Yesterday, Saturday, I joined the Sanctuary kids on a trip to Wendy’s with Louise and local volunteers. Wendy’s is someone’s home (Wendy’s!), who donates it for use by a group of Occupational Therapists; every two weeks, the kids from Sanctuary are brought there in volunteers’ cars. I drove with Claire, sitting in the back with "Lerato" and "Thandi" (not their real names). Thandi is a little girl I met last Friday, who perpetually asked me, “What’s your name?” She seems to be about four, though she’s very small, and yesterday had a sore above her lip. I remember her from photos I took at Educare last year. Lerato was in the hospice until fairly recently; she was very quiet on the ride and paid little attention to things outside the car. Instead, she concentrated on removing the hairs from the sticky bonbon (“sweetie”) she gripped in her left hand. Thandi also had a sweetie in her hand, but was curious about things we passed, from painted walls, to passing cars. On the way home from Wendy’s, I encouraged her to wave to people as we passed them, and she would make a high squeak whenever she saw a car with people in it. "Thandi" is evidently further developed than Lerato, though the same size, either due to age or abilities (Lerato's sluggishness also be what some of the volunteers referred to as “hospice syndrome”). I gather this is a kind of shock or numbing that comes from the transition from all the stimulation of hospice to the competitive dangers of sanctuary and educare.

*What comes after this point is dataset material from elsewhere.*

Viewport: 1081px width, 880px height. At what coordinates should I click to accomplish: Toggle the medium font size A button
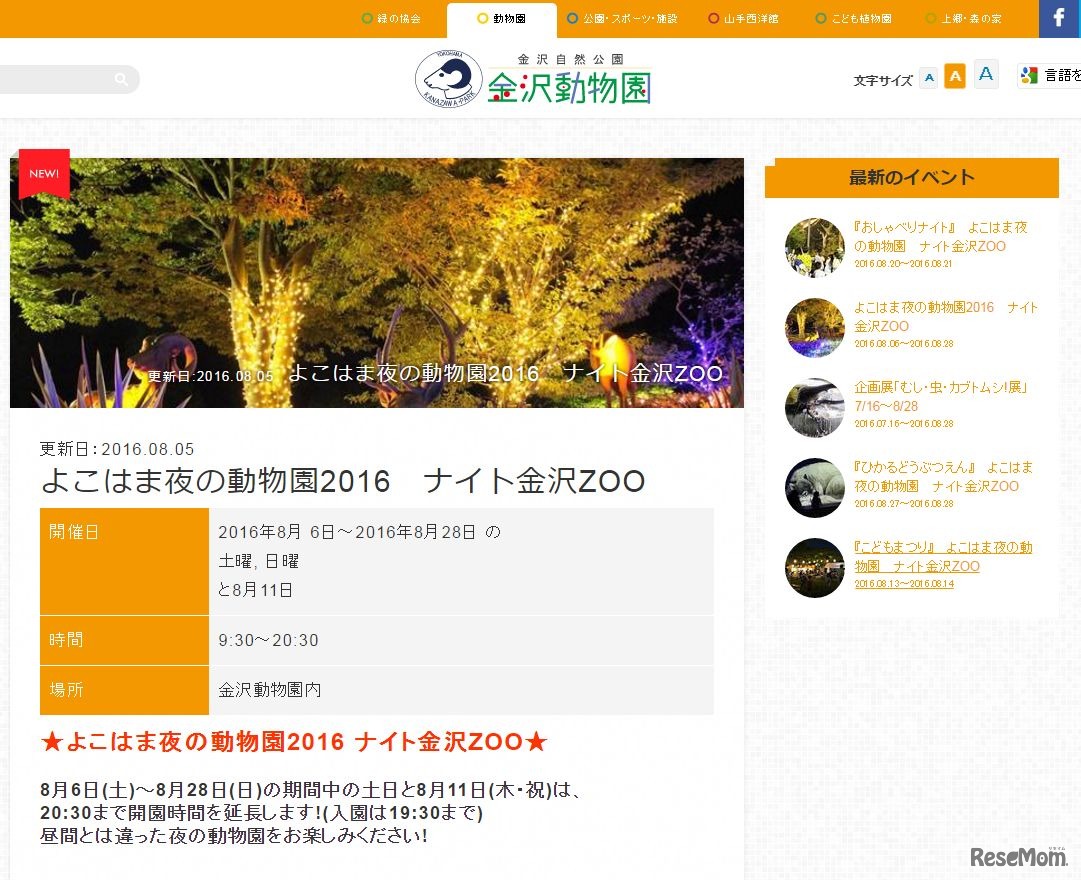956,75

I tried to pay attention to "Nkomi" (not his real name) who seemed at sea during the OT exercises (introductions, singing, dancing etc.). I held him in my lap for an exercise that involved choosing a musical instrument from two boxes, and using it during a song. He did nothing for a while, so I picked a shaking cymbal for him. He did nothing during the song, and when it came time to turn in your instrument & pick another, he also was passive. I had to ask the OT to bring the box over to him, and then he chose another cymbal, which he did play during the song.